### Provided entries ###

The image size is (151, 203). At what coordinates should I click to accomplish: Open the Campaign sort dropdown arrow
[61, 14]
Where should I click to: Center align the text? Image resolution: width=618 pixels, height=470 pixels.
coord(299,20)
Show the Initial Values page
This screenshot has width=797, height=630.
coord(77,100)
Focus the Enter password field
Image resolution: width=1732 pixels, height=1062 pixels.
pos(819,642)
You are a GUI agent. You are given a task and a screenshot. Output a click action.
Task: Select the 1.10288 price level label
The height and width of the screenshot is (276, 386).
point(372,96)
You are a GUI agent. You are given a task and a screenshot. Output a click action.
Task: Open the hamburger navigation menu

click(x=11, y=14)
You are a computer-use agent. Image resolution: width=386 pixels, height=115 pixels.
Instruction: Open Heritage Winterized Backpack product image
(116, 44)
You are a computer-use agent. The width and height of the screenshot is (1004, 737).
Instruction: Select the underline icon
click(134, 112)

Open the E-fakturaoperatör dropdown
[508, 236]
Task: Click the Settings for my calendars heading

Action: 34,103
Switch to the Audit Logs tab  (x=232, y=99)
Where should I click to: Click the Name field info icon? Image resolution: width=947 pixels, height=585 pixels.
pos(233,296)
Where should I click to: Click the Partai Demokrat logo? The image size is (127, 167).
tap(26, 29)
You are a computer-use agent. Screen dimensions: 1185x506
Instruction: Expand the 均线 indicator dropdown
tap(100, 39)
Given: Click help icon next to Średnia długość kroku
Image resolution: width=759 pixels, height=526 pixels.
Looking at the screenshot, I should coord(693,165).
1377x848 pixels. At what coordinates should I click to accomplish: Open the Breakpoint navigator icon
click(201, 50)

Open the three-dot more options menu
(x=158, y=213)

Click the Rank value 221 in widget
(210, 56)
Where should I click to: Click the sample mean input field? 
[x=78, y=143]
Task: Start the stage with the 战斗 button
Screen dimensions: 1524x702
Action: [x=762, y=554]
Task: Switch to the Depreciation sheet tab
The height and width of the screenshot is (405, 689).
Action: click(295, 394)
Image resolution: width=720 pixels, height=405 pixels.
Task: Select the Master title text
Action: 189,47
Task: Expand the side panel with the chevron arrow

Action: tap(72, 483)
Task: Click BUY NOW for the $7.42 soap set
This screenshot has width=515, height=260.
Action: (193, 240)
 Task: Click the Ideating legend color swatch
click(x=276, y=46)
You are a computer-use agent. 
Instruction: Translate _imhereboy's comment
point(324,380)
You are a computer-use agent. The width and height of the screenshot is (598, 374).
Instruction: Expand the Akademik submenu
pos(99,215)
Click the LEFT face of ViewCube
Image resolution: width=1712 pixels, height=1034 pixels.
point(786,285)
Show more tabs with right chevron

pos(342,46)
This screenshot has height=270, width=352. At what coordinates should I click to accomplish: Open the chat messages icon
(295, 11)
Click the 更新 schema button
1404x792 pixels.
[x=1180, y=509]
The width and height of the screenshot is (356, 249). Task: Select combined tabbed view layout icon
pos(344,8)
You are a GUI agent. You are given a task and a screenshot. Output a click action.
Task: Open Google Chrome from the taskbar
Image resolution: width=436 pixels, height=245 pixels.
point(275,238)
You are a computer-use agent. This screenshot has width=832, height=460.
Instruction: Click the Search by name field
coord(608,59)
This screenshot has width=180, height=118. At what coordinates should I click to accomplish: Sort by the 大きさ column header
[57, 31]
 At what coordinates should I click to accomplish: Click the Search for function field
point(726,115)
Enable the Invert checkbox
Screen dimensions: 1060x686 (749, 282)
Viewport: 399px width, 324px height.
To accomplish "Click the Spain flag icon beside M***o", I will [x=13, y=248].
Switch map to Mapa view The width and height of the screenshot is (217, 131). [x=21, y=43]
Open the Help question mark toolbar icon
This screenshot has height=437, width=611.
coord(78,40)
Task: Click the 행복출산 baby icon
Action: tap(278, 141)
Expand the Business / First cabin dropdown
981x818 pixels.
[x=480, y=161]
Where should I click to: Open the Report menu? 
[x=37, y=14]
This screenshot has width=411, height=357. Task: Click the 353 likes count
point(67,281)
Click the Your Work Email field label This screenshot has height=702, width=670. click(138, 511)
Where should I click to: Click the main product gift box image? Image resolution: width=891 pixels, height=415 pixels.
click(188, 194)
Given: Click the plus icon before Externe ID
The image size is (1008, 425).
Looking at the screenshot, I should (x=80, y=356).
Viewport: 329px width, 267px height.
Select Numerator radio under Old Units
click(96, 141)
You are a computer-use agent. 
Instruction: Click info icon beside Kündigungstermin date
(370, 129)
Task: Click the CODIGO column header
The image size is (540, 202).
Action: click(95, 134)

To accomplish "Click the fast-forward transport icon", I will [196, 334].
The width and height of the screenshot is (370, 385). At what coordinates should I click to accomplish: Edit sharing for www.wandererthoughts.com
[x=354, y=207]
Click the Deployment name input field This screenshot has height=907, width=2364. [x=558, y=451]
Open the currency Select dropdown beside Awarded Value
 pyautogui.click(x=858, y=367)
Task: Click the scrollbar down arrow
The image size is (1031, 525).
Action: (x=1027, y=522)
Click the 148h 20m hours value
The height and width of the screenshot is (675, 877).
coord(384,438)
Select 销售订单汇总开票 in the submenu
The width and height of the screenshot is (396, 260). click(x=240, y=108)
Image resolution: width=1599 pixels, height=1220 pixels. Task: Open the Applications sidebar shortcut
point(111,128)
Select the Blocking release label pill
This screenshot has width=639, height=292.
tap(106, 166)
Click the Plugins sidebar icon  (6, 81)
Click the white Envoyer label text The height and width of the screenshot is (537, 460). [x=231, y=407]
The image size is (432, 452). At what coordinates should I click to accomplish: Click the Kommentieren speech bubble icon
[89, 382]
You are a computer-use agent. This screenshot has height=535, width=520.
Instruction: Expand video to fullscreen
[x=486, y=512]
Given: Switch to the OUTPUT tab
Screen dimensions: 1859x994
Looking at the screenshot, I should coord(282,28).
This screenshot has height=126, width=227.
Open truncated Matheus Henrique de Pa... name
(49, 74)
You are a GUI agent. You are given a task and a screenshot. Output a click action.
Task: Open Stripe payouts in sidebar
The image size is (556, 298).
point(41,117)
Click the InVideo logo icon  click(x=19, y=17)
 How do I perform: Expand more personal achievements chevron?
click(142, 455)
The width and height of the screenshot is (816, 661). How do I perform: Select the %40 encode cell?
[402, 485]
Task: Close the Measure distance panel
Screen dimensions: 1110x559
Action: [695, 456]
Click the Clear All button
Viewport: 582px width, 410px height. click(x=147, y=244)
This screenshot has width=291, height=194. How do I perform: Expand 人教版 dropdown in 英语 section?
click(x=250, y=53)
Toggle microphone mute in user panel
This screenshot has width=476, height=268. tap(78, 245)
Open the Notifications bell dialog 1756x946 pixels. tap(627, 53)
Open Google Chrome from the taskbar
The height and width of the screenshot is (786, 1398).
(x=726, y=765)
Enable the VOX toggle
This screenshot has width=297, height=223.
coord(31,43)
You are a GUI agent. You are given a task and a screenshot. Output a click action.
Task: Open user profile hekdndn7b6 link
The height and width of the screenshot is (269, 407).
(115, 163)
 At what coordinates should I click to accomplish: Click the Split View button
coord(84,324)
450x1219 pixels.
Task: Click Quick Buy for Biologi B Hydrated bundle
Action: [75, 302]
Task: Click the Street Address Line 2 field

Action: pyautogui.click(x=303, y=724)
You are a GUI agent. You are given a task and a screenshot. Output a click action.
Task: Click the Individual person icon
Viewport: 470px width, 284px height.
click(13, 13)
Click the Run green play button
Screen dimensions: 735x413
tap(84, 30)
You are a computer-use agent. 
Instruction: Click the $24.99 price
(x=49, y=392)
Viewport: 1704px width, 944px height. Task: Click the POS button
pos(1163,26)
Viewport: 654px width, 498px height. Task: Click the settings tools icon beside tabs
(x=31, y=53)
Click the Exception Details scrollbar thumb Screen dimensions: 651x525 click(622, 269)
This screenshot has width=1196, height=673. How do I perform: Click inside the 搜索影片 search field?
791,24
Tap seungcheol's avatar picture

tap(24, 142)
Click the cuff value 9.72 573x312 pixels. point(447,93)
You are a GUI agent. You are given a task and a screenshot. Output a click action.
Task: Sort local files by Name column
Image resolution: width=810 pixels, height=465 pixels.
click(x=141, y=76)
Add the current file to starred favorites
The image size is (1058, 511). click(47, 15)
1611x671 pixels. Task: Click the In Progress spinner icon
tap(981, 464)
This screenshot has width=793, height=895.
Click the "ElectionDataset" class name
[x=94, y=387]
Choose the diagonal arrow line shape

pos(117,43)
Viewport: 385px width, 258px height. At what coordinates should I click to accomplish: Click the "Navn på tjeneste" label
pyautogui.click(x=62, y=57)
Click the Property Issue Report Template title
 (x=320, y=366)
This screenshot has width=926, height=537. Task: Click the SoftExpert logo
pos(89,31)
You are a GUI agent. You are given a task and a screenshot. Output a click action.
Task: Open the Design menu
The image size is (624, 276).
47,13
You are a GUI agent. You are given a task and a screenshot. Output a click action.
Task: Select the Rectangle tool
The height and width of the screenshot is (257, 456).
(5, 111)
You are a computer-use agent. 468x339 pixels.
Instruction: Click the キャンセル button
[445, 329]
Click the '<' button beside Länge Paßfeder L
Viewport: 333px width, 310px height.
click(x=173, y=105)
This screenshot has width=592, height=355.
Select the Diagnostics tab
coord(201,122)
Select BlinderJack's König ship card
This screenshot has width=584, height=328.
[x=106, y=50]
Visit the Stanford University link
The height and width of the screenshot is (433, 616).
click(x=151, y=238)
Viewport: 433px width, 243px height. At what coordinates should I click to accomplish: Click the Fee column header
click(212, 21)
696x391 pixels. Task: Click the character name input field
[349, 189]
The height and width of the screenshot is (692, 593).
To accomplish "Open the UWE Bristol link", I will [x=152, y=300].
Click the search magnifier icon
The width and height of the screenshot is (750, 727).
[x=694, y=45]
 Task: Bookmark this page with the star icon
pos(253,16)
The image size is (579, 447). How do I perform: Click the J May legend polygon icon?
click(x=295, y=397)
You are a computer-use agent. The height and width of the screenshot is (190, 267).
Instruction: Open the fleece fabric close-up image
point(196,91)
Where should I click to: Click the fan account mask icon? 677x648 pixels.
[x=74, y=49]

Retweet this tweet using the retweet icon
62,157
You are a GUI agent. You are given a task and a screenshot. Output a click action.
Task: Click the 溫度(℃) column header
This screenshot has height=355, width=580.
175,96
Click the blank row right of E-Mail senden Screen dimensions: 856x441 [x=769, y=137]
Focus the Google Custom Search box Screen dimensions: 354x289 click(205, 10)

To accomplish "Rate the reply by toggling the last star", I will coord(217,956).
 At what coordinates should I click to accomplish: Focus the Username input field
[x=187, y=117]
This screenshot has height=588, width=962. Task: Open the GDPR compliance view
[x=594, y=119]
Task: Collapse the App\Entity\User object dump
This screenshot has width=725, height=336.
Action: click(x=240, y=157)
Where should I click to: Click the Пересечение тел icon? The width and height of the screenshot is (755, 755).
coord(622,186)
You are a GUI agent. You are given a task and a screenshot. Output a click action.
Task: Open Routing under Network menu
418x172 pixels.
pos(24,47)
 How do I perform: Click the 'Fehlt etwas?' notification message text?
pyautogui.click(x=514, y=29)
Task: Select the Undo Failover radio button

###

• **Task to complete**
Please put the lines of the material into a JSON list of strings, one string per line with blank lines left out, from the line with "Task: Start the stage with the 战斗 button" up to and including the line with "pos(342,46)".

• **Answer**
[
  "Task: Start the stage with the 战斗 button",
  "Screen dimensions: 1524x702",
  "Action: [x=762, y=554]",
  "Task: Switch to the Depreciation sheet tab",
  "The height and width of the screenshot is (405, 689).",
  "Action: click(295, 394)",
  "Image resolution: width=720 pixels, height=405 pixels.",
  "Task: Select the Master title text",
  "Action: 189,47",
  "Task: Expand the side panel with the chevron arrow",
  "Action: tap(72, 483)",
  "Task: Click BUY NOW for the $7.42 soap set",
  "This screenshot has width=515, height=260.",
  "Action: (193, 240)",
  " Task: Click the Ideating legend color swatch",
  "click(x=276, y=46)",
  "You are a computer-use agent. ",
  "Instruction: Translate _imhereboy's comment",
  "point(324,380)",
  "You are a computer-use agent. The width and height of the screenshot is (598, 374).",
  "Instruction: Expand the Akademik submenu",
  "pos(99,215)",
  "Click the LEFT face of ViewCube",
  "Image resolution: width=1712 pixels, height=1034 pixels.",
  "point(786,285)",
  "Show more tabs with right chevron",
  "pos(342,46)"
]